O Brasil enfrentará problemas nos próximos anos para segregar a soja convencional da geneticamente modificada em razão da rápida expansão da produção de organismos geneticamente modificados (OGMs) no País. Profissionais envolvidos em sistemas de certificação e análise de lotes de sojas alegam que o País não tem infra-estrutura logística e de armazenagem para criar espaços isolados para guardar as duas categorias de produto.
"Já existe uma dificuldade neste momento, mas esta tende a aumentar muito com a expansão do plantio de soja transgênica, que dá mostras de avançar cada vez mais", alerta Johnny Drescher diretor-comercial da Schutter do Brasil, empresa holandesa que se fixou no País em 2000 para monitorar embarques de soja para a Europa e principalmente participar da organização de cadeias de soja livres de OGMs. "Existe um mercado de soja transgênica e outro de soja convencional. É fundamental o País conseguir manter este segundo", diz.
A questão se tornou mais complexa dado o volume de transgênicos que ano a ano é colhido nas lavouras brasileiras. Isso tem posto à prova estruturas de segregação feitas de forma amadora. Segundo Pablo Molloy, gerente-geral da GeneScan, laboratório alemão que mantém uma estrutura de análise de OGMs no Brasil, localizado na cidade de Itu, interior de São Paulo, muitas empresas que negociam soja convencional começam a ser surpreendidas com resultados positivos de seus lotes.
"Tem crescido muito esta situação. A empresa tem acordos comerciais para recebimento de produto não-geneticamente modificado e, ao fazer os testes, constata que possui uma carga transgênica. A reação é sempre de surpresa", diz Molloy. Diante desta situação, tem crescido o número de análises quantitativas, que tentam mensurar o porcentual de OGMs num lote. A "contaminação involuntária", considerada por compradores internacionais ou por indústrias de alimento, admite volume máximo 1% da carga de transgênicos num lote no Brasil e de 0,9% na Europa. Acima disso, o lote requer rotulagem. "Pegamos casos em que 98% do lote era de soja transgênica e a empresa não sabia", diz.

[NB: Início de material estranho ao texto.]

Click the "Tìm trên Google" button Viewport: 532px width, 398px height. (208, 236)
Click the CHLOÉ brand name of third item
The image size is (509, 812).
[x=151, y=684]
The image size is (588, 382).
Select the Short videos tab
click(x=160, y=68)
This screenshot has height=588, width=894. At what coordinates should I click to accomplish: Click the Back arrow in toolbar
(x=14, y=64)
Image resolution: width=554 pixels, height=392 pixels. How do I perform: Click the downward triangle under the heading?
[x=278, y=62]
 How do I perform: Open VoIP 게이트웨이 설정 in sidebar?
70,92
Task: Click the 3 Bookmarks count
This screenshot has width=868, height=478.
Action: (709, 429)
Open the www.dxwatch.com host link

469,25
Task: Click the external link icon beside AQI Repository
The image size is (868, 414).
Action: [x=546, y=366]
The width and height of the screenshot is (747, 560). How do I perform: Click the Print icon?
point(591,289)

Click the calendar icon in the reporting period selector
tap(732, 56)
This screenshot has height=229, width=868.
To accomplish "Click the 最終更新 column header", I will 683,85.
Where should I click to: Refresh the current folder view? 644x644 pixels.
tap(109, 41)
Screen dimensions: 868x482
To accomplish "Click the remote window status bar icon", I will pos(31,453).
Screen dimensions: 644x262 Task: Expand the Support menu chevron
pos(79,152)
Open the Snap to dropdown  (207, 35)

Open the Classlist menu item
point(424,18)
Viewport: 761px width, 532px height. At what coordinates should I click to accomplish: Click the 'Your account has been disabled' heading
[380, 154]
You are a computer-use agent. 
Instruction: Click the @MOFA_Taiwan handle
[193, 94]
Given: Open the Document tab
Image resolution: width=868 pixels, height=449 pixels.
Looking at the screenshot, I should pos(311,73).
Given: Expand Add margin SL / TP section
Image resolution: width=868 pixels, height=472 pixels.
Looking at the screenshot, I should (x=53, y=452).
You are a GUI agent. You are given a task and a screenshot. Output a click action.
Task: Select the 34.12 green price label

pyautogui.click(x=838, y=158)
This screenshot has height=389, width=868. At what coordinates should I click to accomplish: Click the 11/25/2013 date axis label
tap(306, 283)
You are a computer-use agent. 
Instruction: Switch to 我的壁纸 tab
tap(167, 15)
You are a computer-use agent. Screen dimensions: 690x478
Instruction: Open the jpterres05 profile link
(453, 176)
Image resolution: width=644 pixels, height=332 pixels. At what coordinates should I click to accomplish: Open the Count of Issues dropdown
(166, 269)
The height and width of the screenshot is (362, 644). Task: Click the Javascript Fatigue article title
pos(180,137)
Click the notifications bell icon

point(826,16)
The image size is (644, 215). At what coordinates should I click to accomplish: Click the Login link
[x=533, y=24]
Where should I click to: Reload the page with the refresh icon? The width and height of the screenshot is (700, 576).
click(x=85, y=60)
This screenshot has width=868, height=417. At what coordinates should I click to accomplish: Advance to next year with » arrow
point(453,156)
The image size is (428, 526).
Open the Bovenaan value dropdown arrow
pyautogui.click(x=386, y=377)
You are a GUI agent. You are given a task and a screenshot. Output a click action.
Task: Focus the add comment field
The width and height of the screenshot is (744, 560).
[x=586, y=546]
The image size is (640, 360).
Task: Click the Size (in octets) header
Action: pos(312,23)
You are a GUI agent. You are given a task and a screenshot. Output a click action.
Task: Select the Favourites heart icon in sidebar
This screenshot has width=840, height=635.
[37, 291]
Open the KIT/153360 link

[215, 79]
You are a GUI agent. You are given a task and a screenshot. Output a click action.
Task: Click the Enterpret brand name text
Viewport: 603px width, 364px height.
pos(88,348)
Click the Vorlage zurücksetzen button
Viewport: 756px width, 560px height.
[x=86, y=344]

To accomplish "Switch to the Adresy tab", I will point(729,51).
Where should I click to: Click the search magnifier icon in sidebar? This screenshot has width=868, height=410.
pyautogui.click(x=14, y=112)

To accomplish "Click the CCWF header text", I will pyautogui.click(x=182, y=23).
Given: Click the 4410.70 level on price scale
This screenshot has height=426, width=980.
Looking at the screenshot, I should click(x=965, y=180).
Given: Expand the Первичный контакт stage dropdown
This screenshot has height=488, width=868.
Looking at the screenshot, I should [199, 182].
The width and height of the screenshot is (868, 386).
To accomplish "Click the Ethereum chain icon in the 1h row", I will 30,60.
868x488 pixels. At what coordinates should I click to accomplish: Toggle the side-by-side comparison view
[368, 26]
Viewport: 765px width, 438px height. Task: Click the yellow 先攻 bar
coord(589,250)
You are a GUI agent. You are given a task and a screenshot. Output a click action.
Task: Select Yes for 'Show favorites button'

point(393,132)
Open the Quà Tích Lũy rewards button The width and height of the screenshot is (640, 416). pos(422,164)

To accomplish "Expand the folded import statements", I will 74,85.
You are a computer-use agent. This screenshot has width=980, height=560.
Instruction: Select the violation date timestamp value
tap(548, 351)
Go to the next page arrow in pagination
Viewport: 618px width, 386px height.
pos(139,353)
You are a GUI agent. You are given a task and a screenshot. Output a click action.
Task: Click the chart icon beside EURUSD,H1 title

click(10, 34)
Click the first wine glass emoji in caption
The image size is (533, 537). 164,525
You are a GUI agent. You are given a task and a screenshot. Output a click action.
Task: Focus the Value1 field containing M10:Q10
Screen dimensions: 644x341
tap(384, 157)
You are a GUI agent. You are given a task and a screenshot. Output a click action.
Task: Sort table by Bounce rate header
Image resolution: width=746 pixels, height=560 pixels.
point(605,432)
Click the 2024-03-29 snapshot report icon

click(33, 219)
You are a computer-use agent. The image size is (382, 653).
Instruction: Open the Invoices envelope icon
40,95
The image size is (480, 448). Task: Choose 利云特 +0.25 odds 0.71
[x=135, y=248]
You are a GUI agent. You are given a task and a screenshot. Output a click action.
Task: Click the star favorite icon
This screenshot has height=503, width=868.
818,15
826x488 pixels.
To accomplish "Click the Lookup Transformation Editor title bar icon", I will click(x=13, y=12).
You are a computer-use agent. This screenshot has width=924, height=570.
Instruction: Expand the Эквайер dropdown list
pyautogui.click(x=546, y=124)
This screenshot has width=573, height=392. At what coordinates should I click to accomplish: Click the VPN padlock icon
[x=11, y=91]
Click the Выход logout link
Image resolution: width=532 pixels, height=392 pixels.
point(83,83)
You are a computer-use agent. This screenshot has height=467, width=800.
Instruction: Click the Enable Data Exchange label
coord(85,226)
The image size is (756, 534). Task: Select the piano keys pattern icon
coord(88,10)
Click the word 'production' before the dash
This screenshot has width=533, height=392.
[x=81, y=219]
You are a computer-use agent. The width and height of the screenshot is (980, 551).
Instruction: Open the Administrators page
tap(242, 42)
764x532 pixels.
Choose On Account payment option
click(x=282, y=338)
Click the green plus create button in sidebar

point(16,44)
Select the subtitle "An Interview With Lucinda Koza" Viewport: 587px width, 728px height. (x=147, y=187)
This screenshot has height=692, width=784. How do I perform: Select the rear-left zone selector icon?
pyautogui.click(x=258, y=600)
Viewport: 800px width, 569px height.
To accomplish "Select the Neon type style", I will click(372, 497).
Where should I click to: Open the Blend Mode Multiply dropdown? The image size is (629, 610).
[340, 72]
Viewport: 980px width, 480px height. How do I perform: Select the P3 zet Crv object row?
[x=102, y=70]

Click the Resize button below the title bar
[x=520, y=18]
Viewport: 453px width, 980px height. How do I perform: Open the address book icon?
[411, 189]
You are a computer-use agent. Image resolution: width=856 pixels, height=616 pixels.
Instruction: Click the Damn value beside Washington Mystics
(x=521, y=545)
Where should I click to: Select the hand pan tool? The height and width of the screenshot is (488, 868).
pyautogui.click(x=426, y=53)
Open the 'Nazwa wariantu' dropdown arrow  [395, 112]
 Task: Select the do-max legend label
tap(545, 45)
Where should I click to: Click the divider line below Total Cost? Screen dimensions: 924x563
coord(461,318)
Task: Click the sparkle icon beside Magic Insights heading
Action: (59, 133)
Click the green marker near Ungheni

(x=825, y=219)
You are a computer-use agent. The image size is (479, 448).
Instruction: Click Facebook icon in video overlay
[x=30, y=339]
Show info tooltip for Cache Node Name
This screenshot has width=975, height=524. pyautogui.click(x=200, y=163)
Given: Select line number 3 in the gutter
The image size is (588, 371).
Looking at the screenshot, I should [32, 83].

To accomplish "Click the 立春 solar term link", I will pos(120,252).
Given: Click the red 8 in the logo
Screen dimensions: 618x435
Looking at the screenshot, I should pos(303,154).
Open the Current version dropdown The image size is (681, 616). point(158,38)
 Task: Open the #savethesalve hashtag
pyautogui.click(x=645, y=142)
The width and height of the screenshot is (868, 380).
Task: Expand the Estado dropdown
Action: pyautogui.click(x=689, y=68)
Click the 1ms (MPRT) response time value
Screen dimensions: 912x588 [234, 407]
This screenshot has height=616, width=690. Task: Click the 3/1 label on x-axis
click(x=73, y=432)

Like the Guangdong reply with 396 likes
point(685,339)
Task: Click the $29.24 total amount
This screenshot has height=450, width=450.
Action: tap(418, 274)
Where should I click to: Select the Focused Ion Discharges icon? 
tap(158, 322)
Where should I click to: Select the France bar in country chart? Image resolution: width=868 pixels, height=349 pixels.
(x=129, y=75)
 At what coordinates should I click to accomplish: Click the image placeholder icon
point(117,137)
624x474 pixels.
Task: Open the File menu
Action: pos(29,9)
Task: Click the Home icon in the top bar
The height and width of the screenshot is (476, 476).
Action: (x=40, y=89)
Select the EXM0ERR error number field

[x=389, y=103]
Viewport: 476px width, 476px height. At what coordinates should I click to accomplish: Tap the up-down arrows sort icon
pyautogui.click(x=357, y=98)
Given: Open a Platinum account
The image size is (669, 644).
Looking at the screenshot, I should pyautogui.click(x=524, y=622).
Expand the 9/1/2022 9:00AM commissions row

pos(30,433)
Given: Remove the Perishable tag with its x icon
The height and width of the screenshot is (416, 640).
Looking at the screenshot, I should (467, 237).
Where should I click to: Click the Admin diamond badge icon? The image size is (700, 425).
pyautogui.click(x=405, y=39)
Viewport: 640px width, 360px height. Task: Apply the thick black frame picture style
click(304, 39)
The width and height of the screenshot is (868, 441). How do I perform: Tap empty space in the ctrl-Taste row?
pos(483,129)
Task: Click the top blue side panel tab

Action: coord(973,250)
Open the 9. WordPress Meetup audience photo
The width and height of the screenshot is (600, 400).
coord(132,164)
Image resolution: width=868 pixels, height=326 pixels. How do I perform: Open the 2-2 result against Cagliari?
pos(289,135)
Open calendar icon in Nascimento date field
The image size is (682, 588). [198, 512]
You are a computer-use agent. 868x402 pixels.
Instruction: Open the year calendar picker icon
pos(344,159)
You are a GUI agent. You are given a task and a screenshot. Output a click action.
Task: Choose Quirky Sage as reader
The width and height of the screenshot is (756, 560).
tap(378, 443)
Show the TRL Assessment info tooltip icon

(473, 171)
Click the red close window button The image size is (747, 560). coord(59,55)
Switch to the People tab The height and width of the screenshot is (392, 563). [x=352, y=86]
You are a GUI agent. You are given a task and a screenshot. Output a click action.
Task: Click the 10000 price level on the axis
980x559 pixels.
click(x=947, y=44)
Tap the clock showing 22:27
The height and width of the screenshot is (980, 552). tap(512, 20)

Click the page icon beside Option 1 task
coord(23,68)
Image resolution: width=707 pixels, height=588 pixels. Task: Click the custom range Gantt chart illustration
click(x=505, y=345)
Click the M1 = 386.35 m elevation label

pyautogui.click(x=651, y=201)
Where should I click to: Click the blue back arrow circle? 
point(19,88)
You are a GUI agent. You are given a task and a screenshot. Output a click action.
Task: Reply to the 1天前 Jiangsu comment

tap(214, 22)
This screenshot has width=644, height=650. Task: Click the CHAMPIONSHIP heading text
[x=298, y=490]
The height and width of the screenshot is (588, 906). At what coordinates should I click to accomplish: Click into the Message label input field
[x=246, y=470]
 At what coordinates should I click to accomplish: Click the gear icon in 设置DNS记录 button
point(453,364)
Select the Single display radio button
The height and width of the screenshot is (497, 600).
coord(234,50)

Molloy explica que tem sido muito comum a contaminação em caminhões, esteiras de transporte ou em silos usados para os dois produtos. "A infra-estrutura que o Brasil dispõe hoje praticamente suporta o volume de produção do País, mas não foi projetada para separações", diz Drescher. A situação, avalia, levará inevitavelmente a uma elevação dos prêmios pagos aos participantes de cadeias de produção que assegurarem oferta livre de OGMs. "Um prêmio razoável chega a US$ 5 por tonelada. Este valor pode ser maior ou menor conforme o nível de segurança agregado à cadeia", afirma. Sistemas com rastreabilidade que observa a cadeia do plantio até o embarque tendem a inflacionar esse prêmio.
É o caso da Coamo Agroindústria Cooperativa, do Paraná. A empresa decidiu concentrar a comercialização no mercado de soja convencional. Congrega 18 mil produtores do Paraná, Santa Catarina e Mato Grosso do Sul e criou um sistema de monitoramento para evitar contaminação de soja transgênica. A medida deu resultado. Segundo Drescher, o Carrefour acada de dar aval para a cooperativa se tornar fornecedora mundial de farelo de soja para uso como ração. "Os fornecedores de itens para a linha de produtos da rede receberão a recomendação para comprarem o insumo de empresas que asseguram a produção de soja não transgênica", explica Drescher.